Больница. Запах лекарств и смерти. Мама сидела в коридоре — маленькая, седая, потерянная.
Увидела Стаса — вскочила.
— Стасик! Ты приехал!
Обняла. Он стоял как столб, не отвечая.
— Как папа?
— Плохо. Врачи… врачи не обнадеживают.
— Можно к нему?
— Он без сознания. Но говорят, слышит.
Палата реанимации. Отец на кровати — трубки, капельницы, мониторы. Не грозный полковник, а умирающий старик.
Стас сел рядом. Взял сухую руку — легкая, как птица.
— Папа, это я. Стас.
Тишина. Только писк мониторов.
— Я… я хочу сказать. Злился на тебя. Долго злился. За то, что выгнал. За равнодушие. За любовь к Ярику, а не ко мне.
Рука в его ладони дрогнула. Или показалось?
— Но знаешь что? Я прощаю. Слышишь? Прощаю тебя. За все.
Глаза отца приоткрылись. Мутные, но смотрят. Узнал.
— Папа?
Губы шевельнулись. Стас наклонился.
— Прос… прости…
Одно слово. Еле слышное. Но Стас услышал.
— Я простил, пап. Все хорошо.
Отец снова закрыл глаза. Но теперь лицо было спокойным.

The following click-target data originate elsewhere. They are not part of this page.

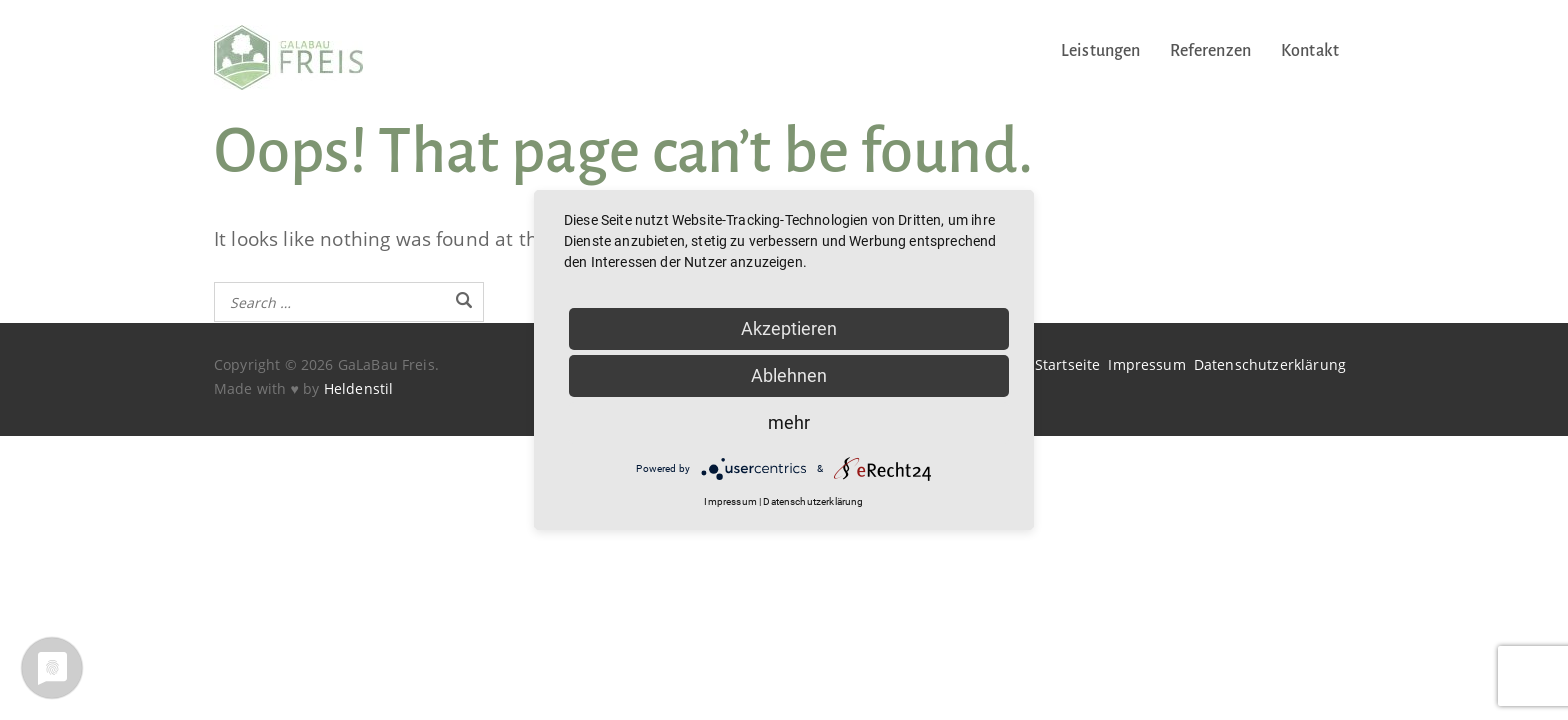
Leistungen (1101, 51)
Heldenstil (359, 388)
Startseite (1068, 364)
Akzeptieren (789, 328)
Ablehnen (789, 375)
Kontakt (1310, 51)
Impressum (1146, 364)
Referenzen (1210, 51)
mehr (789, 422)
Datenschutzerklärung (1270, 364)
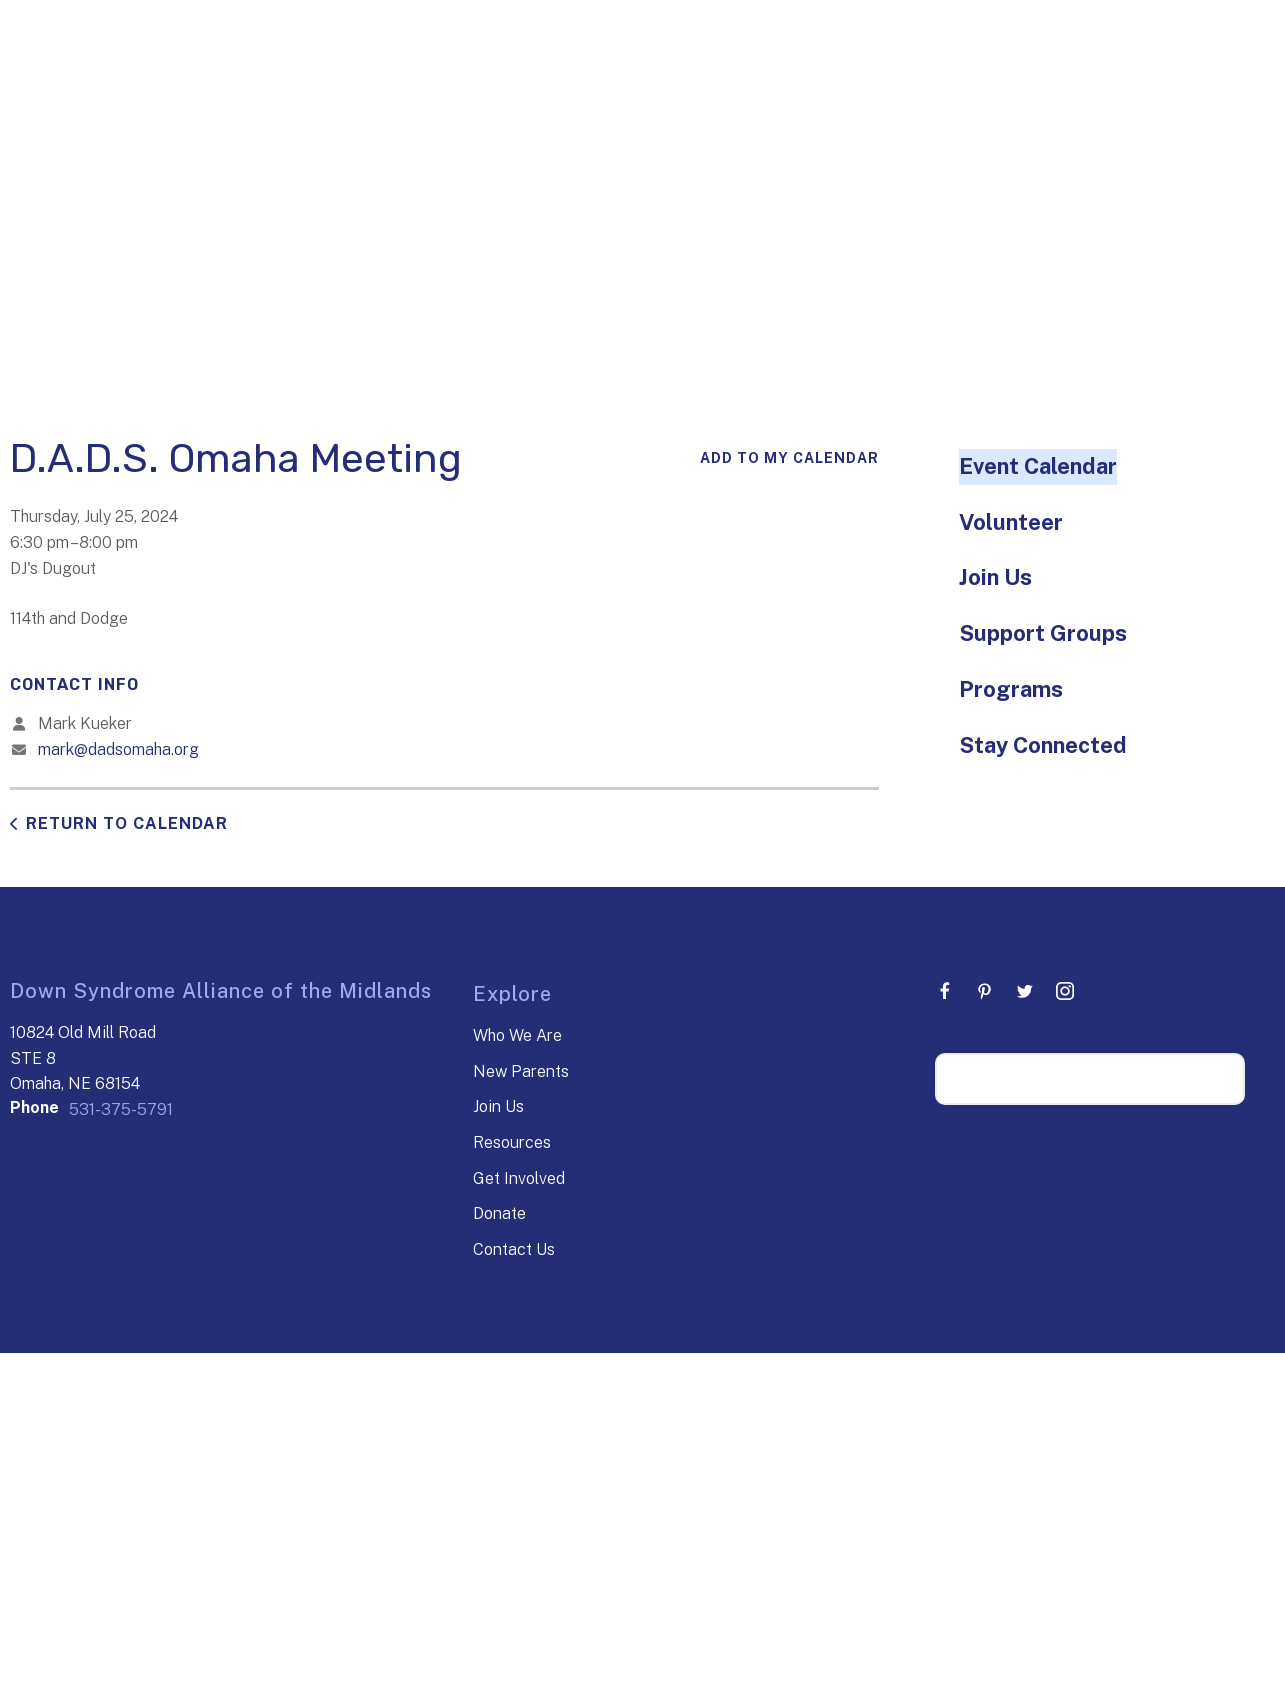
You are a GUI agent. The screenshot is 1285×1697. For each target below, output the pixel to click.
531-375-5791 (121, 1109)
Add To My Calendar (789, 458)
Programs (1011, 689)
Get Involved (519, 1178)
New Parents (521, 1071)
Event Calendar (1038, 466)
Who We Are (517, 1035)
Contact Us (514, 1249)
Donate (499, 1213)
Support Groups (1043, 633)
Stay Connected (1043, 745)
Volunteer (1011, 522)
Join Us (995, 577)
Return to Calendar (127, 823)
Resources (512, 1142)
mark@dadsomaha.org (118, 749)
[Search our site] (1090, 1079)
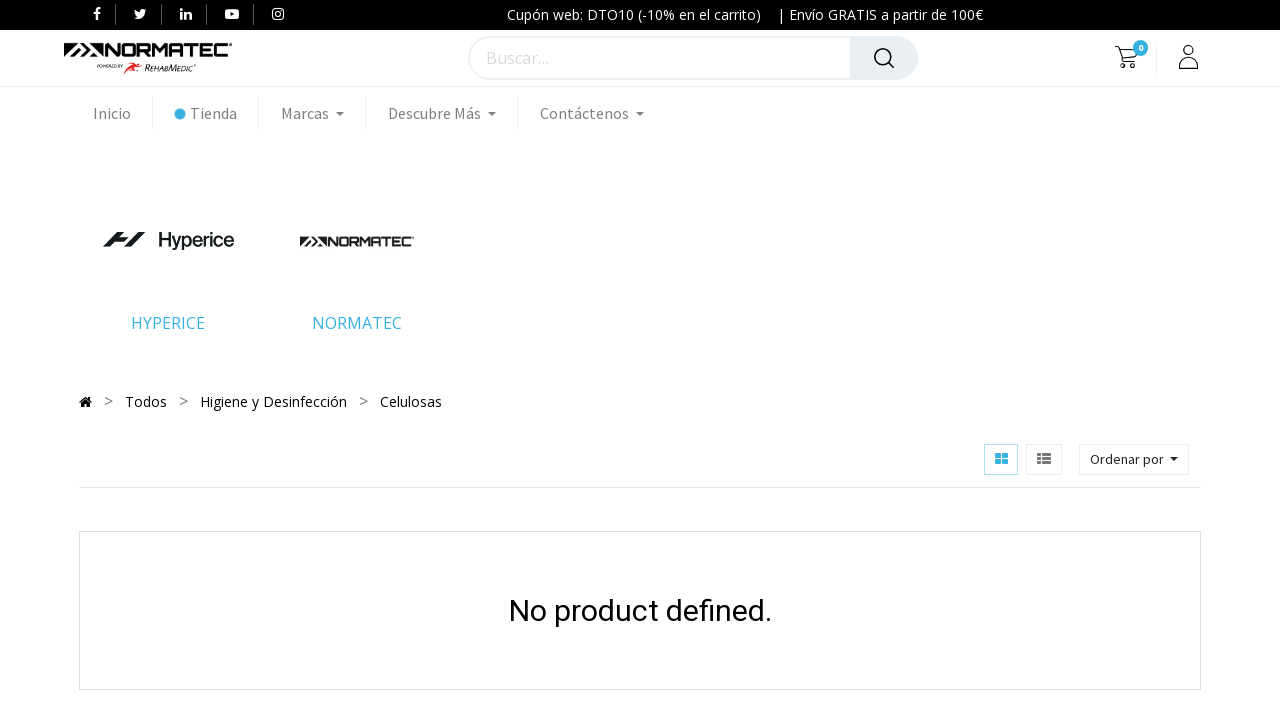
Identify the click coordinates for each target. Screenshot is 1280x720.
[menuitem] (123, 113)
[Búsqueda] (884, 58)
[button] (1134, 459)
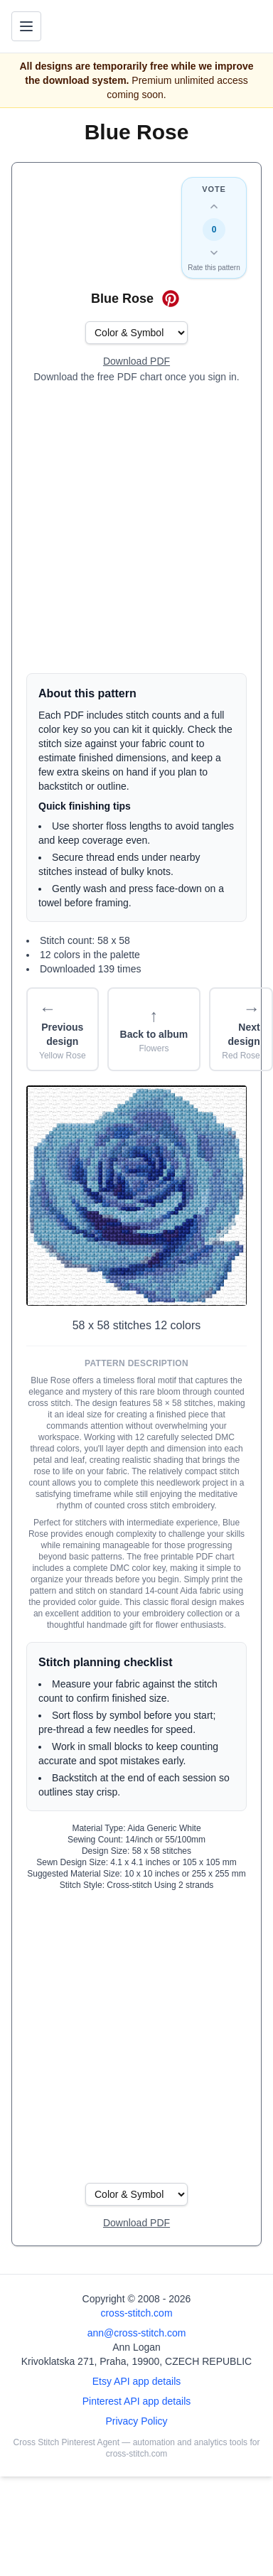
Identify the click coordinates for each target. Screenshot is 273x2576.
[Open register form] (136, 361)
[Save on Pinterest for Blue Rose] (170, 298)
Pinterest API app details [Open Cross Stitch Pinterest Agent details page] (136, 2401)
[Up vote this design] (214, 206)
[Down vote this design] (214, 252)
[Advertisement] (133, 528)
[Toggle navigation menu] (26, 26)
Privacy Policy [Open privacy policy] (136, 2421)
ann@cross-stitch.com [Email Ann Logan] (136, 2333)
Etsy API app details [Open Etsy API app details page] (136, 2381)
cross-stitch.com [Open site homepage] (136, 2313)
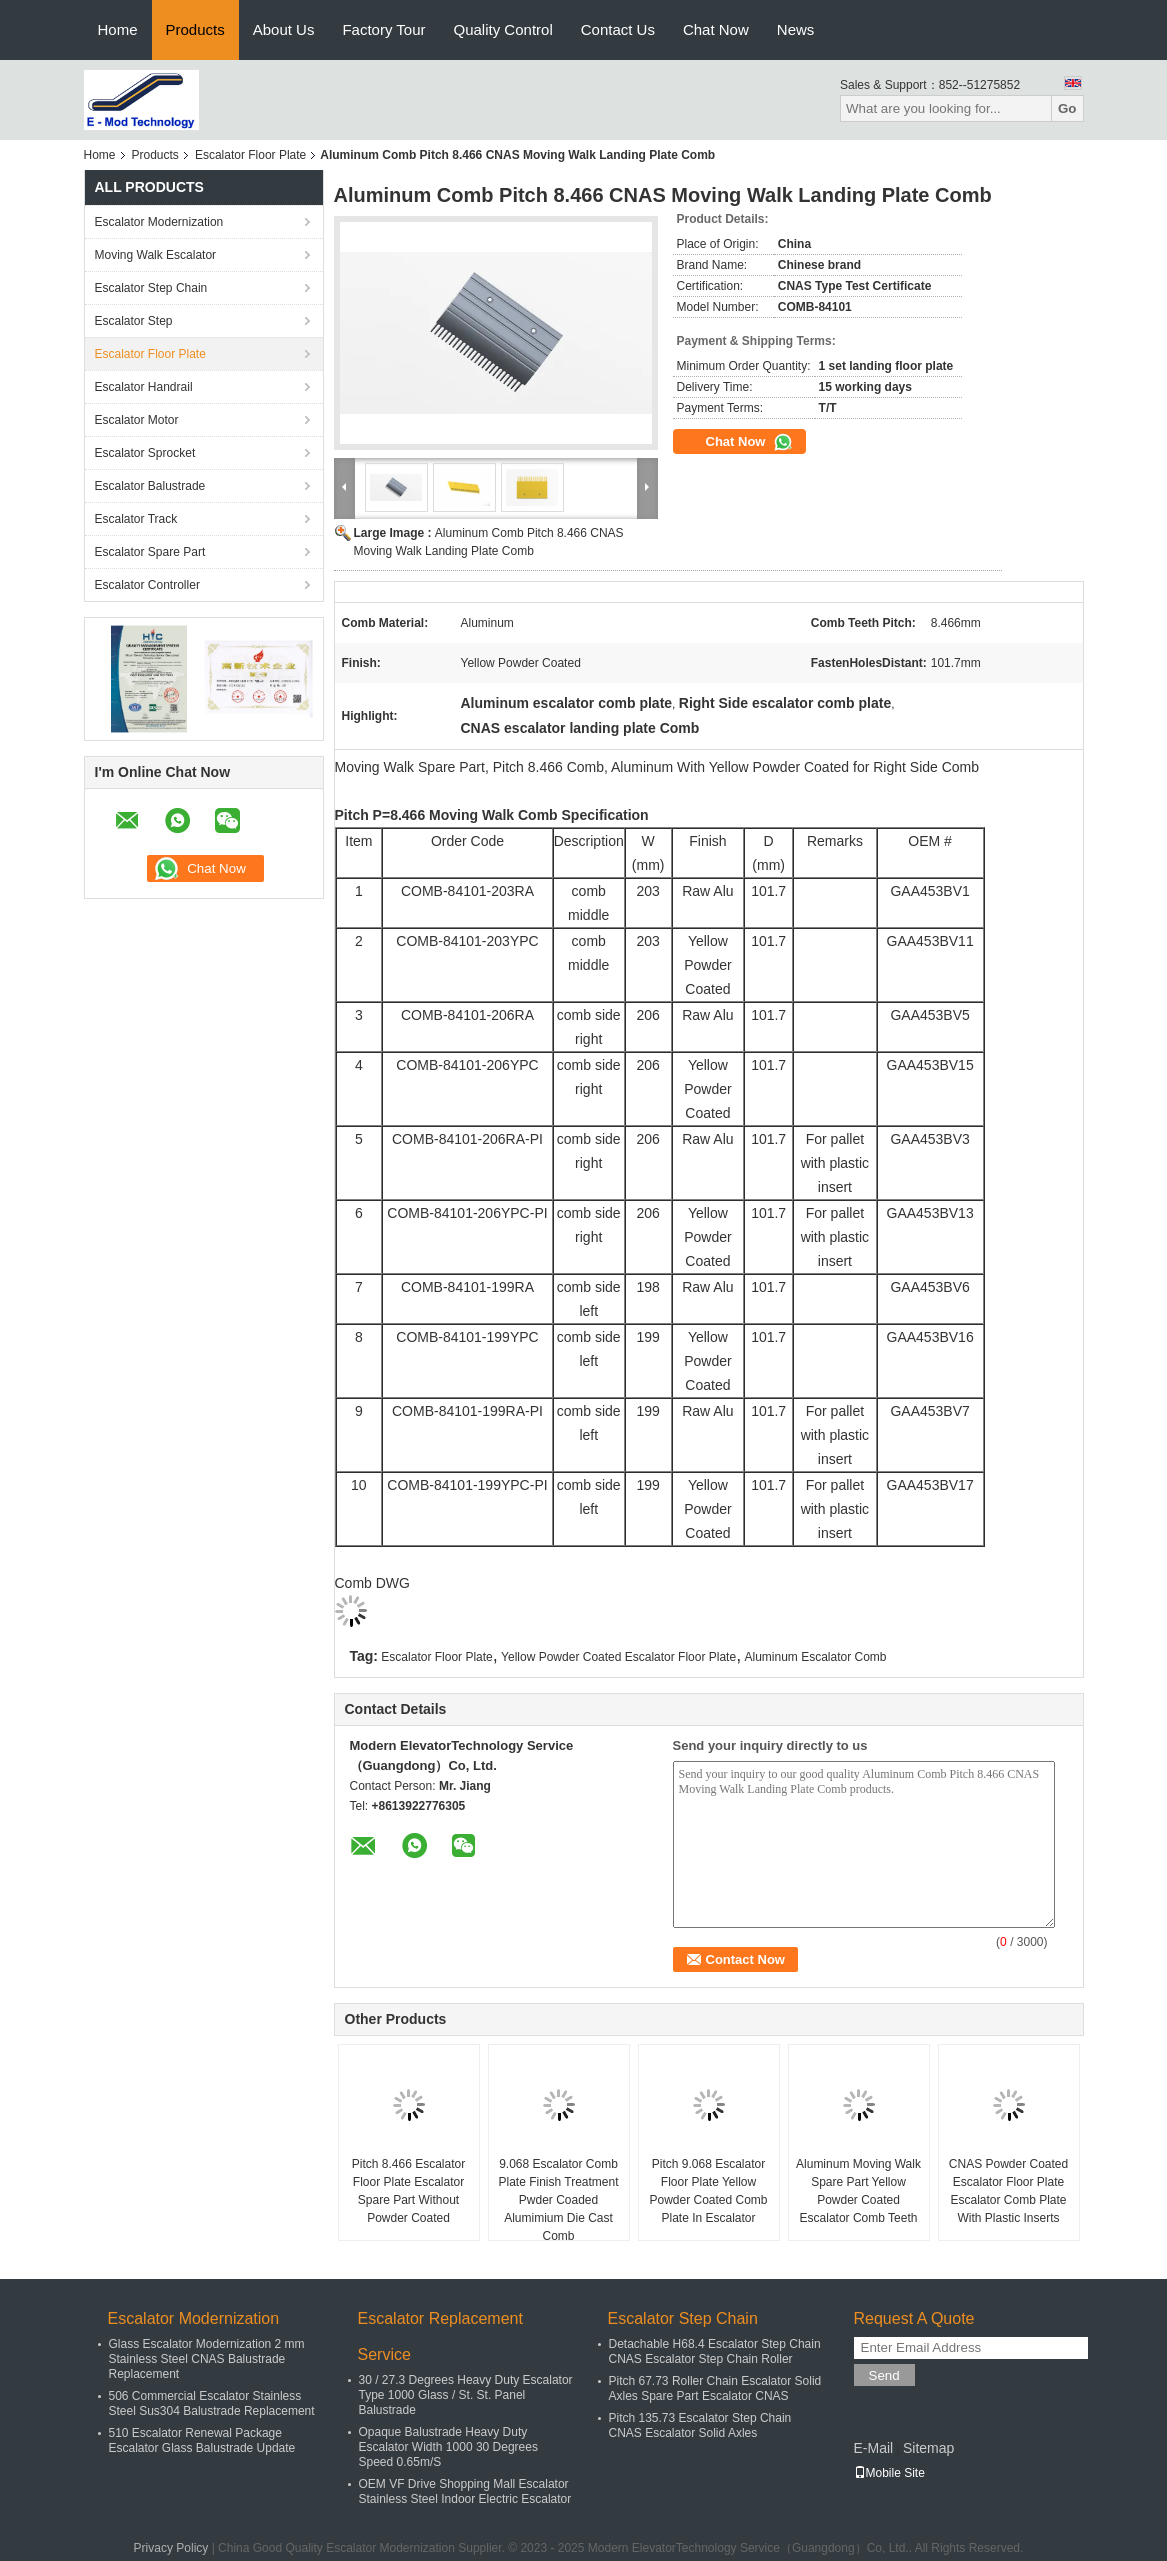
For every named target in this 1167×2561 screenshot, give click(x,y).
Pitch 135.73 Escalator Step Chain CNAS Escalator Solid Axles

Стас сидел, держал его за руку. Говорил — о работе, о семье, о внуке, которого дед так и не увидел.
Отец умер ночью. Тихо, во сне. Мама сказала — ждал. Ждал прощения.
После похорон Стас с Яной сидели дома. Пили чай, молчали.
— Как ты? — спросила она.
— Странно. Думал, буду злорадствовать. А внутри… пусто.
— Ты правильно сделал. Что приехал.
— Знаешь, он сказал «прости». Первый раз в жизни.
— Гордость сломалась перед смертью.
— Да. И моя тоже.
Яна подняла голову.
— Ян, прости себя. За маму. Она бы не хотела, чтобы ты мучилась.
— Откуда ты знаешь?
— Потому что родители любят детей. Даже такие, как мой отец. По-своему, криво, больно — но любят. И прощают все.
Яна заплакала. Стас обнял её, прижал к себе.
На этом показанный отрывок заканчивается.